I have a question about when we configure the approle auth method of the vault, After the configuration of the approle, we need the role-id and secret-id to obtain the token and to do the further vault operations.

  1. vault write auth/approle/role/test-role token_ttl=15m token_max_ttl=30m

  2. vault read auth/approle/role/test-role/role-id

  3. vault write -f auth/approle/role/test-role/secret-id

  4. vault write auth/approle/login role_id=<role-id> secret_id=<secret-id>

Why there is not a read operation on secret-id ??

can't we just do this: vault read auth/approle/role/test-role/secret-id

Any Reason behind doing this?, and why there is a write operation on secret-id??

CodePudding user response:

secret_id is somehow similar to a token: it is dynamic, TTLed and can (and should) be recreated with write multiple times. role_id, on the other hand, is a more static entity, something like a username.

CodePudding user response:

You cannot vault read auth/approle/role/test-role/secret-id because the secret-id does not exist until you create it. This is why you are vault write -f auth/approle/role/test-role/secret-id: because you are creating the secret-id with some TTL, and therefore it is a Write operation. After you create a secret-id, you would then create another one if you needed it. You would not vault read the previous secret-id.

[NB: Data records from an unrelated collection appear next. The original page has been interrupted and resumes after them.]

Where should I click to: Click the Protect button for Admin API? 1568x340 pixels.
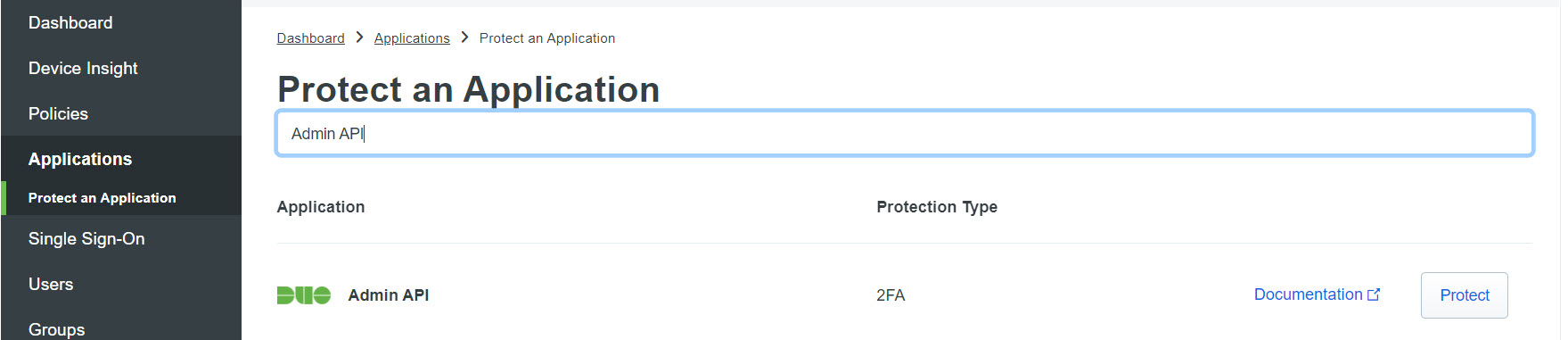pos(1465,295)
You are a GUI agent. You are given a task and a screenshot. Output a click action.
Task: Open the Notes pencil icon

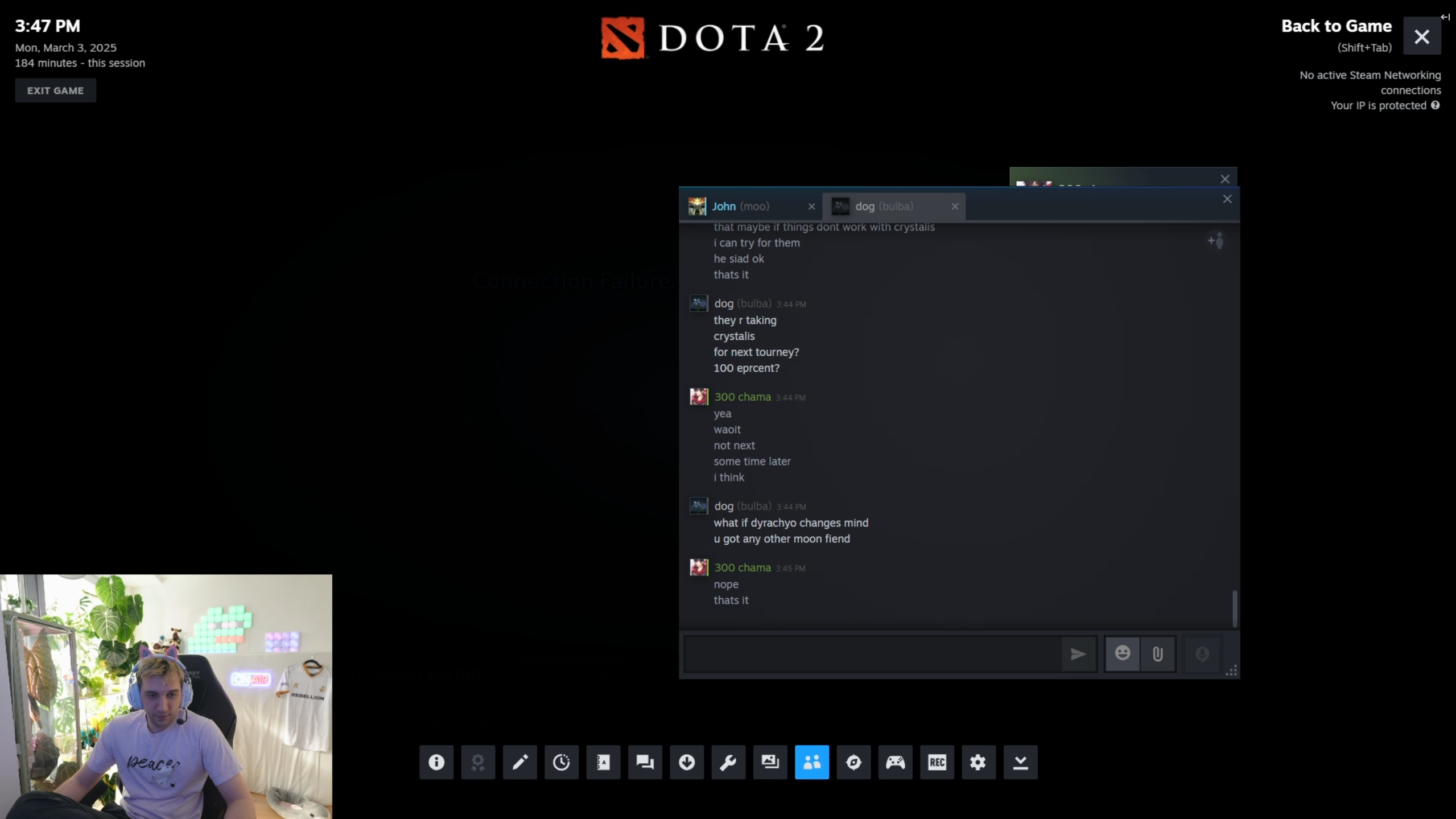(519, 762)
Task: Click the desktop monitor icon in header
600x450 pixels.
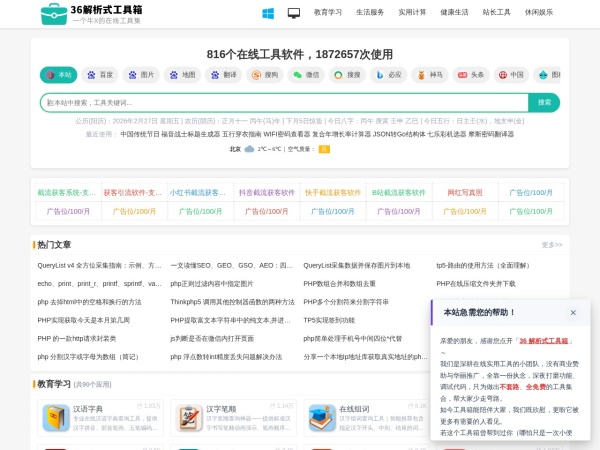Action: click(294, 13)
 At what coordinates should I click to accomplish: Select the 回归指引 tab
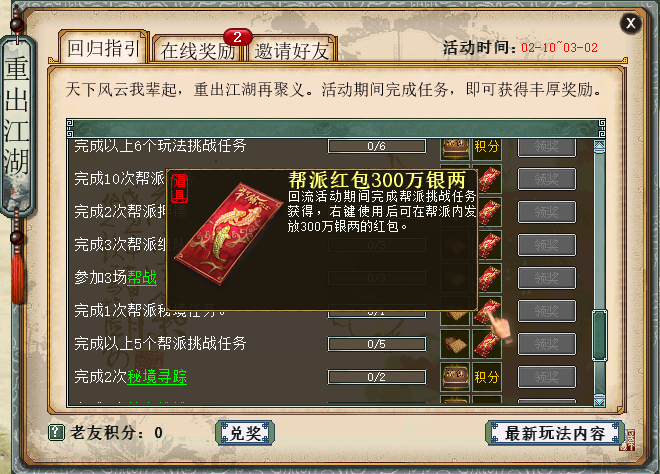coord(103,48)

Note also that is why the procedure above is the Push method for AppAuth. In the Pull method, the secret-id is created by a third party, and the resultant token is transmitted to the authenticated entity. In that model, only the role-id is ever known, because the secret-id is generated by the third party.

Essentially you cannot vault read because there is nothing to read (no secret-id is being stored in Vault at that point), and you must vault write to create the secret-id.